Stored data
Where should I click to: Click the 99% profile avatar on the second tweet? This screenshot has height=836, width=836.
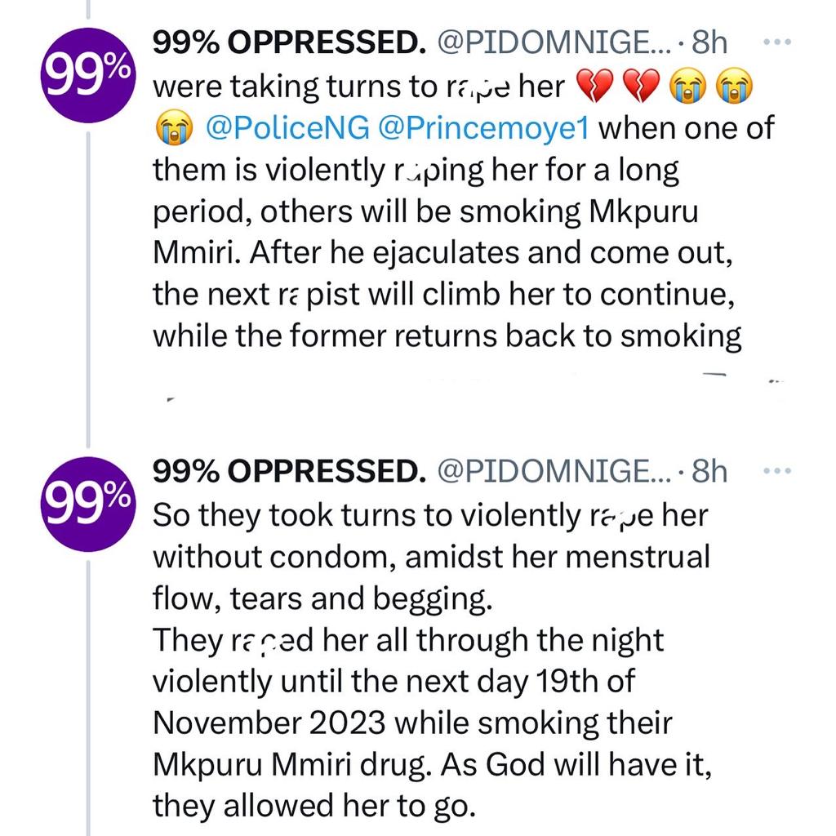point(87,505)

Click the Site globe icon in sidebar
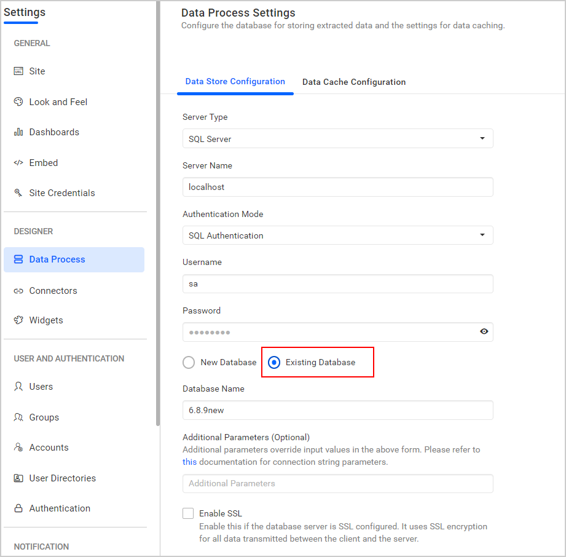pyautogui.click(x=18, y=71)
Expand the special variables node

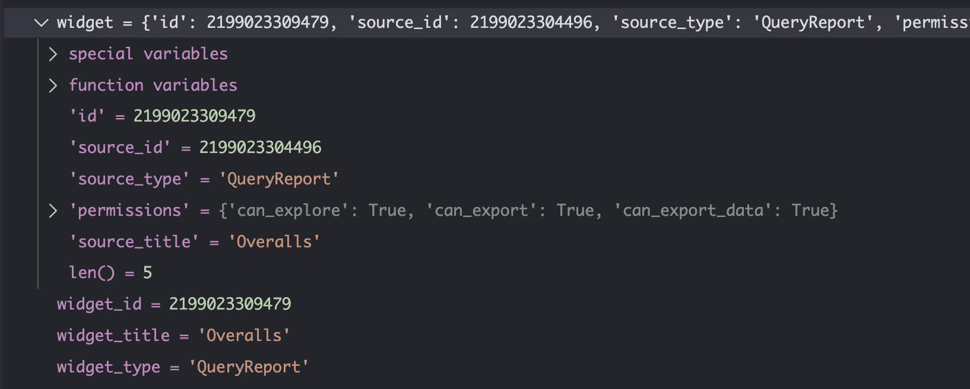coord(53,55)
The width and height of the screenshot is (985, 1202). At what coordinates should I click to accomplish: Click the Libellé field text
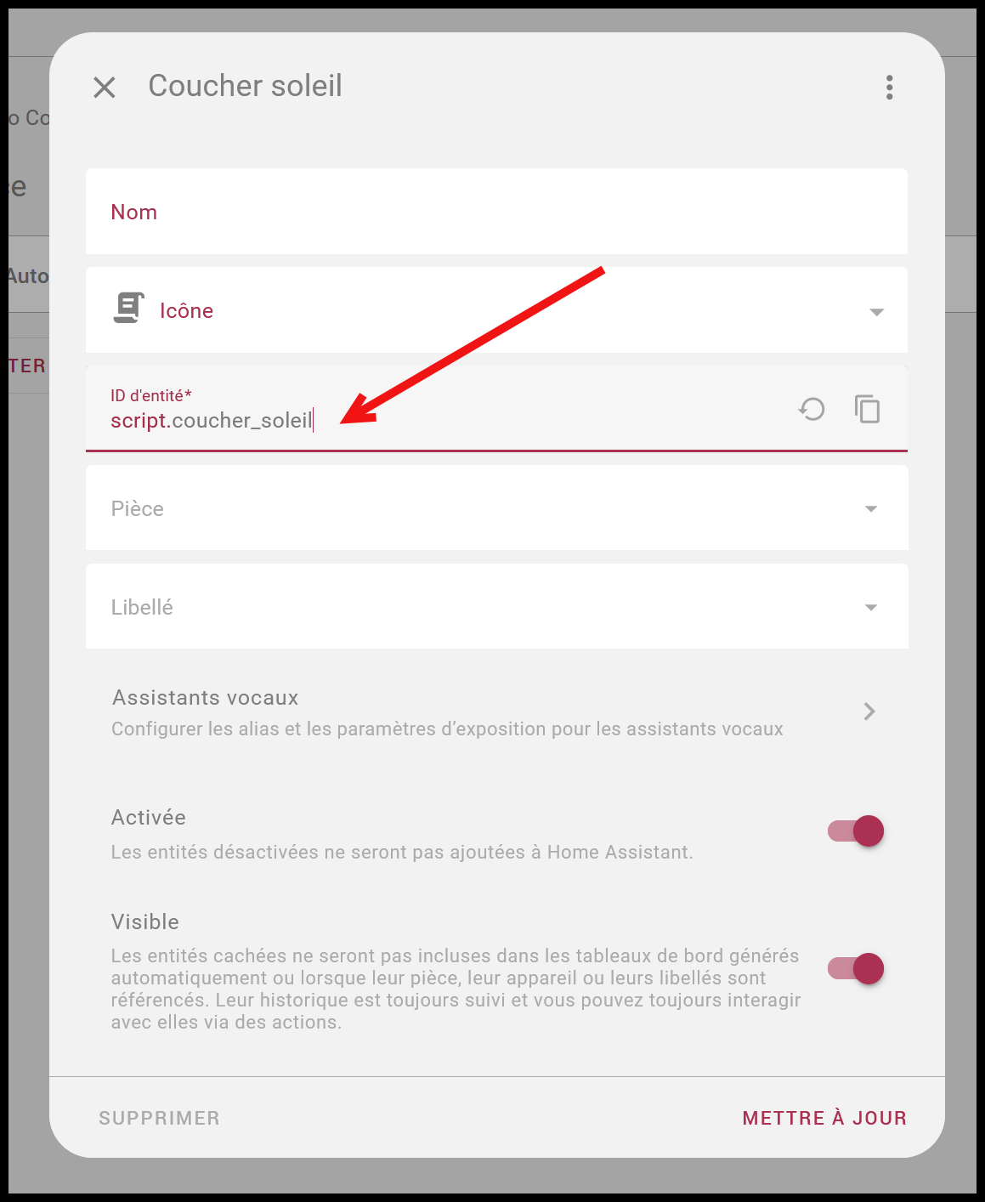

#### [What you will do]
Transcribe the records above exactly, excluding every picture.

#### [Output of the task]
Where should I click to: Click the 99% profile avatar on the second tweet? This screenshot has height=836, width=836.
point(87,505)

Click the Site globe icon in sidebar
pyautogui.click(x=18, y=71)
Expand the special variables node

coord(53,55)
The width and height of the screenshot is (985, 1202). At what coordinates should I click to accomplish: Click the Libellé field text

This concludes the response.